Certain prior period amounts, primarily merger and acquisition costs, have been reclassified to conform with the 2015 presentation.

2.     Acquisitions and Dispositions

Comcast Transactions
On April 25, 2014, the Company entered into a binding definitive agreement (the “Comcast Transactions Agreement”) with Comcast Corporation (“Comcast”), which contemplated the following transactions: (1) an asset purchase, (2) an asset exchange and (3) a contribution and spin-off transaction (collectively, the “Comcast Transactions”). Pursuant to the terms of the Comcast Transactions Agreement, Comcast had the right to terminate the Comcast Transactions Agreement upon termination of the merger agreement among Comcast, Time Warner Cable Inc. (“TWC”) and Tango Acquisition Sub, Inc. (the “Merger Agreement”). On April 24, 2015, Comcast and TWC terminated the Merger Agreement, and Comcast delivered a notice of termination of the Comcast Transactions Agreement to Charter (the “Termination Notice”).  
Charter Communications Operating, LLC ("Charter Operating") received a commitment from certain financial institutions to provide incremental senior secured term loan facilities totaling up to $8.4 billion and a senior secured incremental revolving facility equal to $500 million under the Charter Operating credit facility. The amount of the commitment for the incremental term loan facilities was reduced by $3.5 billion at the closing of the CCOH Safari, LLC notes offering discussed below. Further, under the commitment, in September 2014, Charter Operating executed a Term G Loan Incremental Activation Notice (the “Notice”) under its existing Amended and Restated Credit Agreement, dated as of April 11, 2012, as further amended, restated, supplemented or otherwise modified from time to time (the “Credit Agreement”). The Notice established a new tranche of Term G Loan commitments (the “Term G Loans”) in an aggregate principal amount of $3.5 billion that was fully drawn on September 12, 2014. Charter


4


CHARTER COMMUNICATIONS, INC. AND SUBSIDIARIES
NOTES TO CONDENSED CONSOLIDATED FINANCIAL STATEMENTS
(UNAUDITED)
(dollars in millions, except per share amounts and where indicated)

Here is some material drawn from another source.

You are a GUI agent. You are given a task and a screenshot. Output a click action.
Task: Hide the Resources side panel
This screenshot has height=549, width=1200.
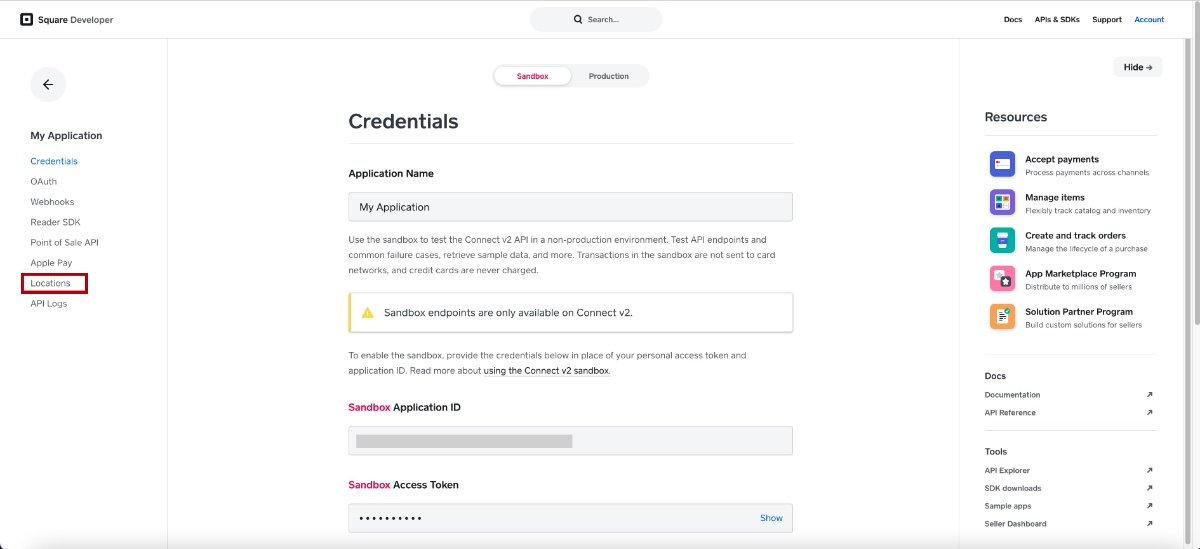pyautogui.click(x=1137, y=67)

intended to use the proceeds of the Term G Loans to fund the closing of the transactions contemplated by the Comcast Transactions Agreement and placed the proceeds into escrow pending such closing pursuant to an Escrow Credit Agreement among CCO Safari, LLC (“CCO Safari”), an indirect subsidiary of Charter, as borrower, Bank of America, N.A., as administrative agent (the "Escrow Agent”), and the lenders party thereto (the “Escrow Credit Agreement”) and an Escrow Agreement, dated as of September 12, 2014 (the “Escrow Agreement”), between CCO Safari and the Escrow Agent. As part of the establishment of the Escrow Credit Agreement and Escrow Agreement, Charter Operating assigned all of its obligations with respect to the Term G Loans and transferred all of the proceeds from the Term G Loans to CCO Safari who then assumed all obligations of Charter Operating under the Term G Loans.
 
Pursuant to the provisions of the Escrow Agreement, Charter notified the Escrow Agent on April 27, 2015 that as a result of the termination of the Comcast Transactions Agreement, the escrow release conditions could not be satisfied and directed the Escrow Agent to release the escrowed funds and repay the Term G Loans. Under the Escrow Credit Agreement, the repayment price was equal to 99.5% of the principal amount outstanding under the loans, plus accrued and unpaid interest from the last interest payment date for the loans, but not including, the date of repayment. In addition, effective on termination of the Comcast Transactions Agreement, the remaining committed facilities of $1.4 billion of senior secured incremental term loans and the Company's option to activate $500 million of a senior secured incremental revolver were automatically terminated.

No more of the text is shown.